As participants aged one year (Fig. SI-3), we observed significantly lower odds of thinking about remaining time (aOR = 0.95, 95% CI [0.93, 0.98], p-bon = 0.017), music (aOR = 0.96, 95% CI [0.93,0.98], p-bon = 0.020) and vivid voices (aOR = 0.95, 95% CI [0.93, 0.98], p-bon = 0.047) at either threshold category. Aging did not significantly predict the occurrence of any RSTPs.
Women were at significantly lower odds than men of having imaginative (aOR = 0.70, 95% CI [0.62, 0.78], p-bon < 0.001) or leisure (aOR = 0.67, 95% CI [0.60, 0.76], p-bon < 0.001) thoughts at either threshold category. Conversely, women were at significantly higher odds than men of experiencing negative thoughts (aOR = 1.50, 95% CI [1.26, 1.79], p-bon < 0.001) and thinking about thermal sensations (aOR = 1.67, 95% CI [1.42, 1.93], p-bon < 0.001), about the future (aOR = 1.61, 95% CI [1.40,1.84], p-bon < 0.001), and about the instructions (aOR = 1.41, 95% CI [1.23, 1.63], p-bon < 0.001) at either threshold category (Fig. SI-3). Consistently, being a woman significantly increased the likelihood of expressing RSTP-4 (aOR = 1.69, 95% CI [1.24, 2.30], p-bon < 0.001), which was characterized by negative thoughts and higher rates of thinking about thermal sensations, the future, and the instructions (Fig. 2).

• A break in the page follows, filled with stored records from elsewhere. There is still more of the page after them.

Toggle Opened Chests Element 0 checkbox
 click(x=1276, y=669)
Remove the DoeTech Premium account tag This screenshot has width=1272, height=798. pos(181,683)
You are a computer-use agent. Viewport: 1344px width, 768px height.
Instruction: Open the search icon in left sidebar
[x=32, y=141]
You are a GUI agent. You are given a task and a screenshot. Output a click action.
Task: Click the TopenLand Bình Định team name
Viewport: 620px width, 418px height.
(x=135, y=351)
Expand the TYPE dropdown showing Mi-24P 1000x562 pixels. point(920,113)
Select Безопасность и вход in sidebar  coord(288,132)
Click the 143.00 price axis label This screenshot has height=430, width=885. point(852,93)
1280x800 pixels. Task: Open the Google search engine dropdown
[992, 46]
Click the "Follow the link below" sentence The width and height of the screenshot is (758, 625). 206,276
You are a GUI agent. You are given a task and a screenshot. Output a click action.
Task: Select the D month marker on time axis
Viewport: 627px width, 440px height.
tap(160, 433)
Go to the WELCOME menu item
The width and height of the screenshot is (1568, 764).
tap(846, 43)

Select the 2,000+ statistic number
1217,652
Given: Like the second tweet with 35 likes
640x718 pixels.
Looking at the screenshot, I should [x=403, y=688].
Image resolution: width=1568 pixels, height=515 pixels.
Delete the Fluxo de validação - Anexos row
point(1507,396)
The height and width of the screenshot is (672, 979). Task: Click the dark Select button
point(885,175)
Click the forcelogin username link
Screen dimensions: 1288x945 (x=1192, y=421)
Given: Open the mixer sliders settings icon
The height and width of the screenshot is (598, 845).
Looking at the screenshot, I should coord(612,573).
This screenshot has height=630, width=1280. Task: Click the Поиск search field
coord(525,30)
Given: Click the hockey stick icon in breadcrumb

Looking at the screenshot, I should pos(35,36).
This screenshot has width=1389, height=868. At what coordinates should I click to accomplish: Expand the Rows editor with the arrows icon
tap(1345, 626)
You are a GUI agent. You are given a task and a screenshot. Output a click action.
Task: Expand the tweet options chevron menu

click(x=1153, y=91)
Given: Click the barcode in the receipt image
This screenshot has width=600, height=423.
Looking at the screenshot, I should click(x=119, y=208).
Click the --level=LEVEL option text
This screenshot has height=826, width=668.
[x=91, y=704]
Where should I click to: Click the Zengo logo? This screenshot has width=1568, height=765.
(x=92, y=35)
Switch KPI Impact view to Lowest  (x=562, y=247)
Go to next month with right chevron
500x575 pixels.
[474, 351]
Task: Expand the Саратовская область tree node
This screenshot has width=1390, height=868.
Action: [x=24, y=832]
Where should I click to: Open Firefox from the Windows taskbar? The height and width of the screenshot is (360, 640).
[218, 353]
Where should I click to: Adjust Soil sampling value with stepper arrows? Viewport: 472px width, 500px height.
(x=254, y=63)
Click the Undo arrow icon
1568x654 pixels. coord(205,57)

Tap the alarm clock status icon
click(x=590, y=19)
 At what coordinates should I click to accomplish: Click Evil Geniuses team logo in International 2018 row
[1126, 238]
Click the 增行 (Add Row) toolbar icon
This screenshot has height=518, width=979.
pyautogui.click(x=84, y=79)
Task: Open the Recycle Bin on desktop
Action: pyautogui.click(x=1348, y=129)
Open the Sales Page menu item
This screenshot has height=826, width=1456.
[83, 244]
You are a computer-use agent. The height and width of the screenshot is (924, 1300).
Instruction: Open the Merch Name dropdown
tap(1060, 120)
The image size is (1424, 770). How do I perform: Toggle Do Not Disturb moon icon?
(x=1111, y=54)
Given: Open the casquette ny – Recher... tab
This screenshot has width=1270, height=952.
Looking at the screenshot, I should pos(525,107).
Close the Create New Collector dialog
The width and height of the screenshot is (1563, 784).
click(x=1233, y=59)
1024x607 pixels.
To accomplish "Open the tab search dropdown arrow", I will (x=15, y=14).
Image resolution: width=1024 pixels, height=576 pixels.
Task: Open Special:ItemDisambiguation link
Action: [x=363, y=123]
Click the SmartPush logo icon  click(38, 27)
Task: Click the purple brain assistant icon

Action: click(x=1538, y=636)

RSTP probability varied according to the interaction between trait negative affectivity and psychological maturity
We performed a multinomial logistic regression analysis to identify psychological trait predictors of RSTPs in the subsample of 1270 students who had completed the online mental health survey questionnaires. Trait negative affectivity interacted with psychological maturity to significantly modify the probability of each RSTP (LR χ2(df = 5) = 12.50; p = 0.0285). Bonferroni-corrected post hoc analyses are summarized in Table SI-3 and illustrated in Fig. 3, depicting the probability of each RSTP as a function of trait negative affectivity for each maturity quartile. Trait negative affectivity was a negative predictor of RSTP-5 with a significant effect for the first three quartiles of psychological maturity. In contrast, trait negative affectivity was a significant positive predictor of RSTP-1 and RSTP-4, yet only in the lower half of the maturity level. Regarding RSTP-6, trait negative affectivity was a significant negative predictor in immature students but a significant positive predictor in the most mature students. Finally, independent of trait negative affectivity, psychological maturity was a significant negative predictor of RSTP-3, an effect that did not survive the Bonferroni correction. Psychological maturity also tended to positively predict RSTP-2, but this relationship was not significant.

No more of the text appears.